The Architectural Deep Dive
AMD officially unveiled their brand new Bobcat architecture to the world at CES 2011. This was a very important release for AMD in the low power market. Even though Netbooks were a dying breed at that time, AMD experienced a good uptick in sales due to the good combination of price, performance, and power consumption for the new Brazos platform. AMD was of the opinion that a single CPU design would not be able to span the power consumption spectrum of CPUs at the time, and so Bobcat was designed to fill that space which existed from 1 watt to 25 watts. Bobcat never was able to get down to that 1 watt point, but the Z-60 was a 4.5 watt part with two cores and the full 80 Radeon cores.
The Bobcat architecture was produced on TSMC’s 40 nm process. AMD eschewed the upcoming 32 nm HKMG/SOI process that was being utilized for the upcoming Llano and Bulldozer parts. In hindsight, this was a good idea. Yields took a while to improve on GLOBALFOUNDRIES new process, while the existing 40 nm product from TSMC was running at full speed. AMD was able to provide the market in fairly short order with good quantities of Bobcat based APUs. The product more than paid for itself, and while not exactly a runaway success that garnered many points of marketshare from Intel, it helped to provide AMD with some stability in the market. Furthermore, it provided a very good foundation for AMD when it comes to low power parts that are feature rich and offer competitive performance.

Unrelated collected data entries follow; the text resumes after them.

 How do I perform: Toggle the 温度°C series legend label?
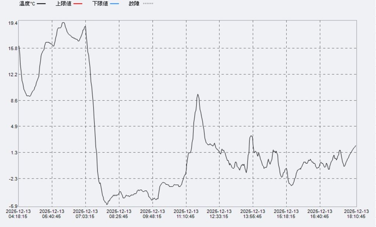(x=27, y=4)
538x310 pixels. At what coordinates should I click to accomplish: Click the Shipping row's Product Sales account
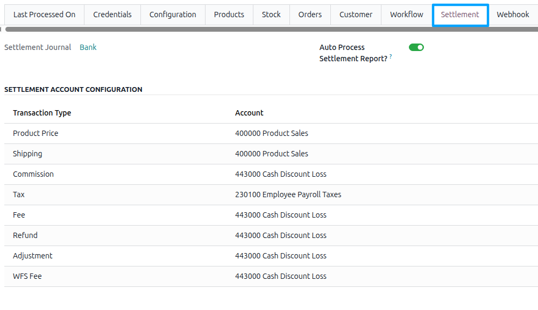tap(271, 154)
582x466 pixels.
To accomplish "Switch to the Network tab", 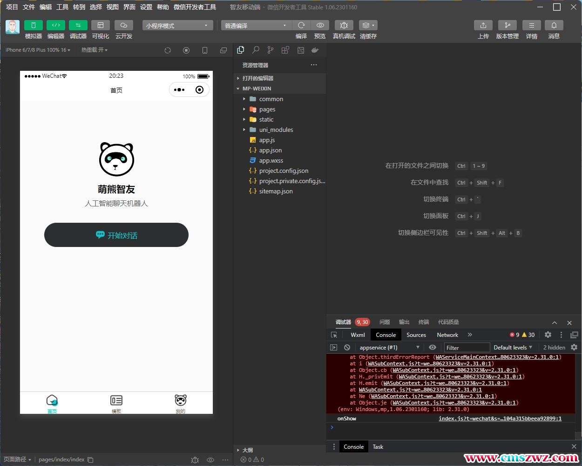I will (447, 335).
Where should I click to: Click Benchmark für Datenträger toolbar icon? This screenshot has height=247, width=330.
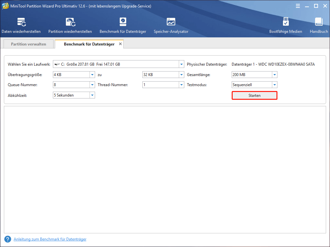click(123, 26)
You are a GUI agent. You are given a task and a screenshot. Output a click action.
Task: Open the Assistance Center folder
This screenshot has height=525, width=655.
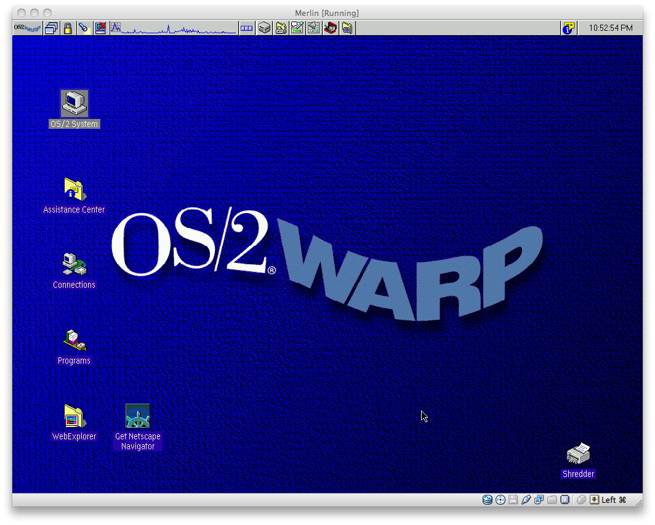74,190
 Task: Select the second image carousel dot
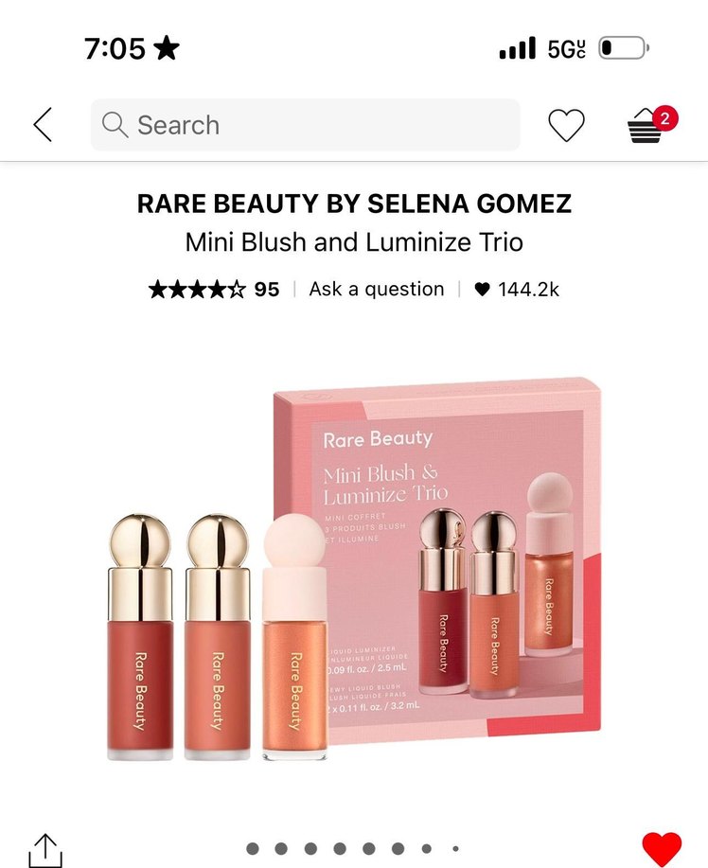pyautogui.click(x=281, y=849)
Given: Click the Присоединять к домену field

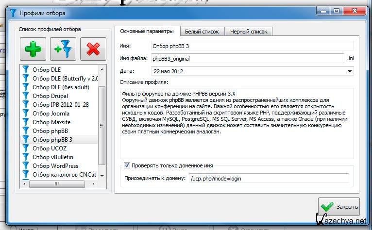Looking at the screenshot, I should [x=268, y=178].
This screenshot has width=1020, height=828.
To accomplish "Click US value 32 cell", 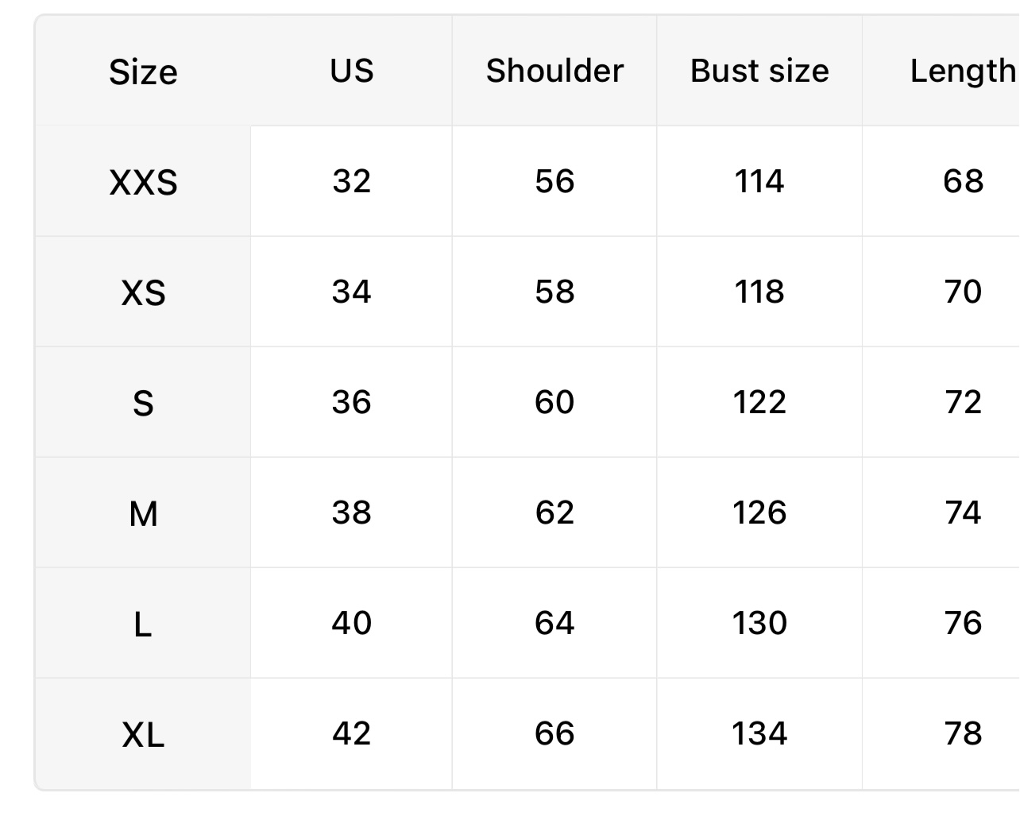I will coord(352,181).
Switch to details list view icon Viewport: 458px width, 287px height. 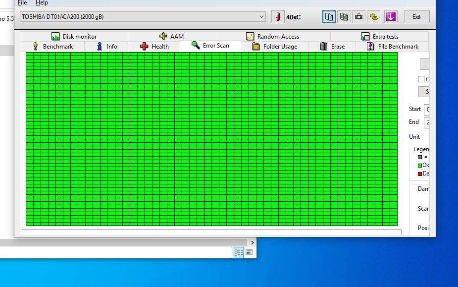[239, 252]
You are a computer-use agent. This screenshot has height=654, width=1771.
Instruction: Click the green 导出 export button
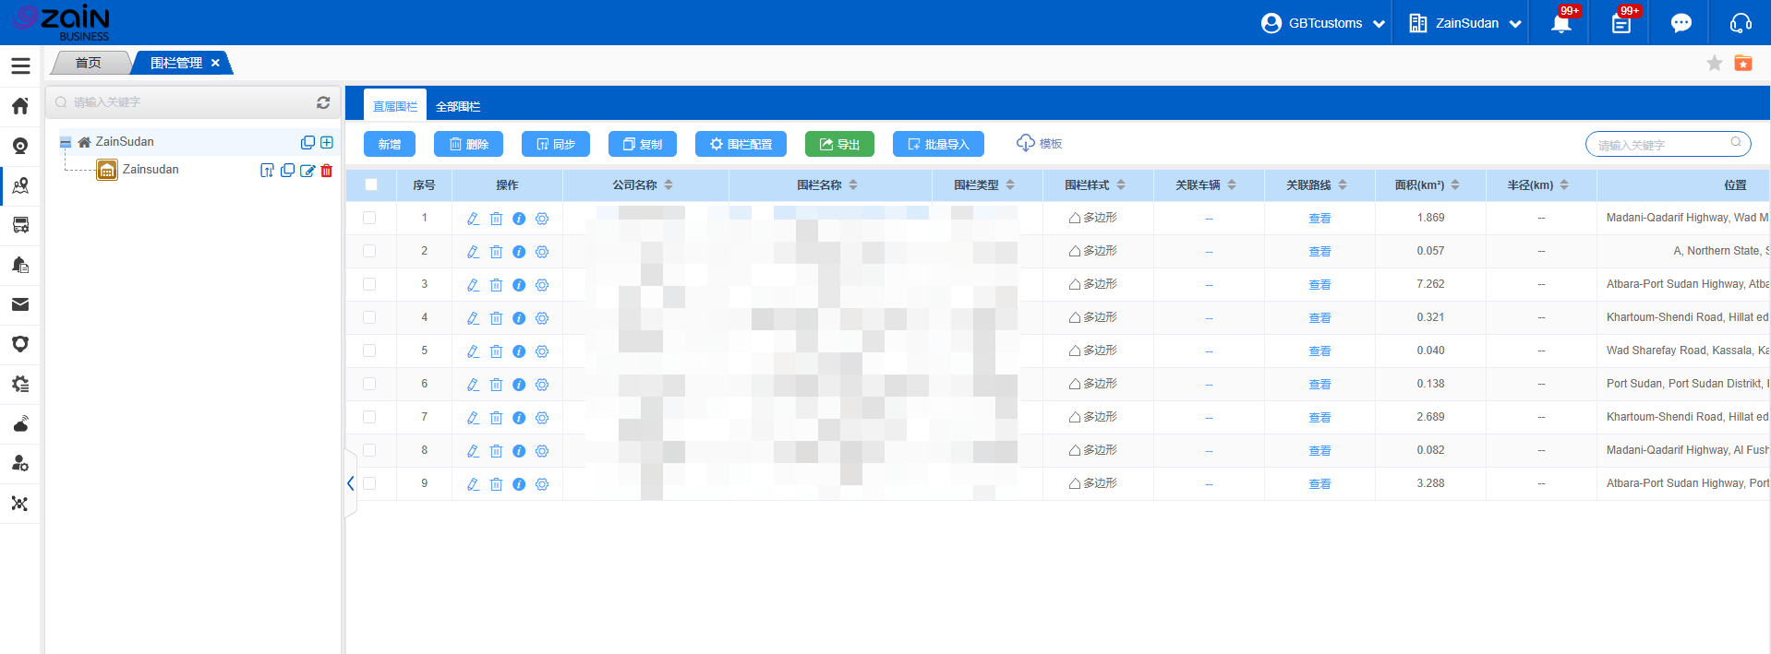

The original Brazos update did not happen, instead AMD introduced Brazos 2.0 which was a more process improvement oriented product which featured slightly higher speeds but remained in the same TDP range. The uptake of this product was limited, and obviously it was a minor refresh to buoy purchases of the aging product. Competition was coming from low power Ivy Bridge based chips, as well as AMD’s new Trinity products which could reach TDPs of 17 watts. Brazos and Brazos 2.0 did find a home in low powered, but full sized notebooks that were very inexpensive. Even heavily leaning Intel based manufacturers like Toshiba released Brazos based products in the sub-$500 market. The combination of good CPU performance and above average GPU performance made this a strong product in this particular market. It was so power efficient, small batteries were typically needed, thereby further lowering the cost.
All things must pass, and Brazos is no exception. Intel has a slew of 22 nm parts that are encroaching on the sub-15 watt territory, ARM partners have quite a few products that are getting pretty decent in terms of overall performance, and the graphics on all of these parts are seeing some significant upgrades. The 40 nm based Bobcat products are no longer competitive with what the market has to offer. So at this time we are finally seeing the first Jaguar based products. Jaguar is not a revolutionary product, but it improves on nearly every aspect of performance and power usage as compared to Bobcat.
A Reference Platform - But not a great one
Believe it or not, AMD claims that the Brazos platform, along with the "Brazos 2.0" update the following year, were the company's most successful mobile platforms in terms of sales and design wins. When it first took the scene in late 2010, it was going head to head against the likes of Intel's Atom processor and the combination of Atom + NVIDIA ION and winning. It was sold in mini-ITX motherboard form factors as well as small clamshell notebooks (gasp, dare we say...NETBOOKS?) and though it might not have gotten the universal attention it deserved, it was a great part.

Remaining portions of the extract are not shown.